Stored data ▸
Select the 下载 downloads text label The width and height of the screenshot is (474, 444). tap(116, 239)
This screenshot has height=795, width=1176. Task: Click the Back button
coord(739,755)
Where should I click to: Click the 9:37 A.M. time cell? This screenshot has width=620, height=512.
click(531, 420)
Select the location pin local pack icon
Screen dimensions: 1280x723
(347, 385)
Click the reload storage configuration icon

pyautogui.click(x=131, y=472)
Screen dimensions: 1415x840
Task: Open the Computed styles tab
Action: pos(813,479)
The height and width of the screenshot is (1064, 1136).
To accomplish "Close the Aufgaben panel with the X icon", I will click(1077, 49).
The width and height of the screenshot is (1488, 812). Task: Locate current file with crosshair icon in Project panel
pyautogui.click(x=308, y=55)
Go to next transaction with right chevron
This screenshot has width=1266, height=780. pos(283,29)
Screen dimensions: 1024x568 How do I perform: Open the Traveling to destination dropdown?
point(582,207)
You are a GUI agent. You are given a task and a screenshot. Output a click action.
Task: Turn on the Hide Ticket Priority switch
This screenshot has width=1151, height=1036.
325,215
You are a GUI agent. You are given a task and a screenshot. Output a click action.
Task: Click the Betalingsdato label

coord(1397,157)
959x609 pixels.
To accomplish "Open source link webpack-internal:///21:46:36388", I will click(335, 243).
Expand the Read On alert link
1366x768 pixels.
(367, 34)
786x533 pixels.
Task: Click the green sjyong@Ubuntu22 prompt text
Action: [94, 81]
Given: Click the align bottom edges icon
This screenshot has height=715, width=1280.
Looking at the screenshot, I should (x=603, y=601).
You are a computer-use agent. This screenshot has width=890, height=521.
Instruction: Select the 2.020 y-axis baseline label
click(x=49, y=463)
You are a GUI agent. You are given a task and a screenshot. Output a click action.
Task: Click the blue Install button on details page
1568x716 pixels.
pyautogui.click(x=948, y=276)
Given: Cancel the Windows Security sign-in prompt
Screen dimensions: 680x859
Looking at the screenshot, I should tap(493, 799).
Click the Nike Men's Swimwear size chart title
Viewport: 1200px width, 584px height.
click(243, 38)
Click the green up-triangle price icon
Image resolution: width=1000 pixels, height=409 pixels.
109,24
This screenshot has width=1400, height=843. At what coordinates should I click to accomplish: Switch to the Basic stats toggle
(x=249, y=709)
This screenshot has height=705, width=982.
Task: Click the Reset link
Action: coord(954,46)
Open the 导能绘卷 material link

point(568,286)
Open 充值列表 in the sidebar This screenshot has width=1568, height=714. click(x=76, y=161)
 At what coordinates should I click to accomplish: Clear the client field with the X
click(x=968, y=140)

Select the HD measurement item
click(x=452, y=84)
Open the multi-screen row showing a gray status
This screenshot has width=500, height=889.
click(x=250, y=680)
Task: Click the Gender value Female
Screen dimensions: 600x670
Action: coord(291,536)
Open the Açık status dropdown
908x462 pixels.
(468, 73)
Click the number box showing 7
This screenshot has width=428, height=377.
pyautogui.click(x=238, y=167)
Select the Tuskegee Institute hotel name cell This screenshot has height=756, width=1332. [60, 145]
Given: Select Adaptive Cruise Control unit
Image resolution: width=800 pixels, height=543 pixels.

Task to carry out ▸ From the line containing "Select the Tuskegee" down to the last line, reproduce the records exactly. Include both ends.

Response to this exercise ▸
Select the Tuskegee Institute hotel name cell This screenshot has height=756, width=1332. [60, 145]
Given: Select Adaptive Cruise Control unit
Image resolution: width=800 pixels, height=543 pixels.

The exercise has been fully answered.